A South Dakota hops dealer is seeking to partner with the southwestern Idaho business world to change the fundamentals of hops shipping in the United States.
But first he has to win three industries over.
“It’s almost as if no one had ever tried freezing a hop,” said Steve Polley, owner of Dakota Hops and the man who would replace an industry norm with what is believed to be a risky fad.
The industry standard is to dry hops with giant kilns to preserve them for shipping. Polley said freezing would preserve their flavor for the breweries that use them.
Some hops farmers in Idaho say freezing the hops would turn them into a mushy – and unusable – mess.

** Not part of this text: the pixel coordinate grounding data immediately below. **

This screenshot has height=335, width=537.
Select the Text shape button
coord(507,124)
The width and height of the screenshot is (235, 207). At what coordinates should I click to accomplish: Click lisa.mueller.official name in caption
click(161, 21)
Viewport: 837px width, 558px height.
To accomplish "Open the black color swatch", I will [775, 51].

Diane Haas, a hops grower at Gooding Farms near Parma, said it will take work for Polley to win over the farming crowd.
“I’m not going to bad-mouth them and say it won’t ever work,” Haas said. “Maybe it will, but they have a lot of proving to do.”
Haas said some hops growers might be hesitant to sell Polley their crops if they believe freezing them would lower the quality and perhaps reflect badly on the farm. But she said he is likely to find someone willing to sign a contract.

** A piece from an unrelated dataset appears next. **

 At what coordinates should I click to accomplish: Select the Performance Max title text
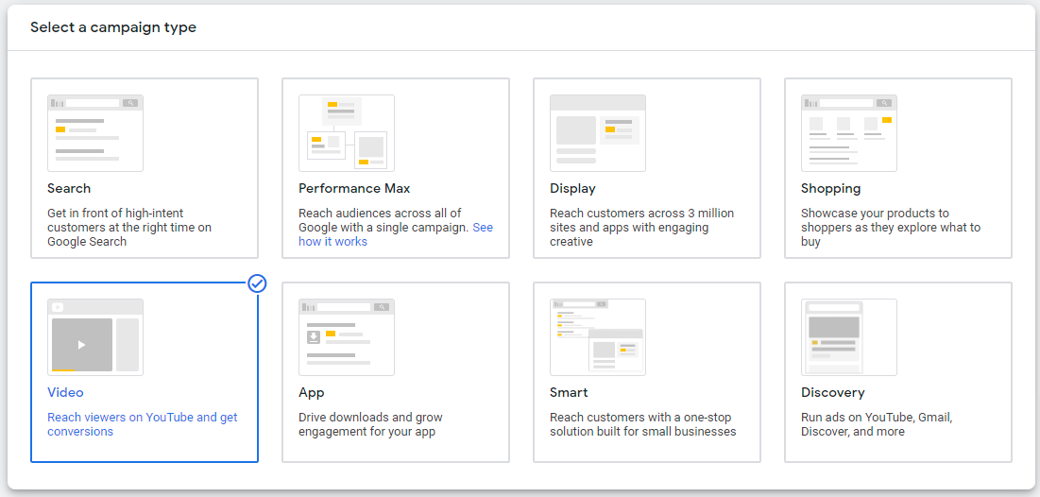(x=354, y=188)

Polley said the growers are the toughest group for him to get through to.
“Attitude is a big part of this,” he said. “There are a lot of hop growers that are very suspicious, very guarded in the information they will share.”
Polley is looking for partners, such as a local food plant that freezes its wares, to help him process hops. He wants to find a partner in southwestern Idaho so he can take advantage of close proximity to Idaho and eastern Oregon hops growers with huge yields. Idaho, Oregon and Washington produce virtually all of the United States’ hops, with Idaho producing just less than 8 percent of the total U.S. yield, according to the USDA’s 2011 national hops report, the latest available.
Dakota Hops has used some liquid nitrogen freezing technology to preserve hops from a 20-acre organic hops farm near Wilder run by Nate Jackson, but it does not have the capability to freeze and package a large enough amount of hops to make the venture work, Polley said.
This is the first year Polley hasn’t had state or federal grants for his company. He has never had an investor. Polley had operated his own company searching records before he went into agriculture after applying for and receiving his first grant. His company began as a service that tested the environment in South Dakota for growing hops. Then it shifted to become a hops distributor, Polley said.
He still has leftover government grant funding, but this year he will have to seek ways to supplement it.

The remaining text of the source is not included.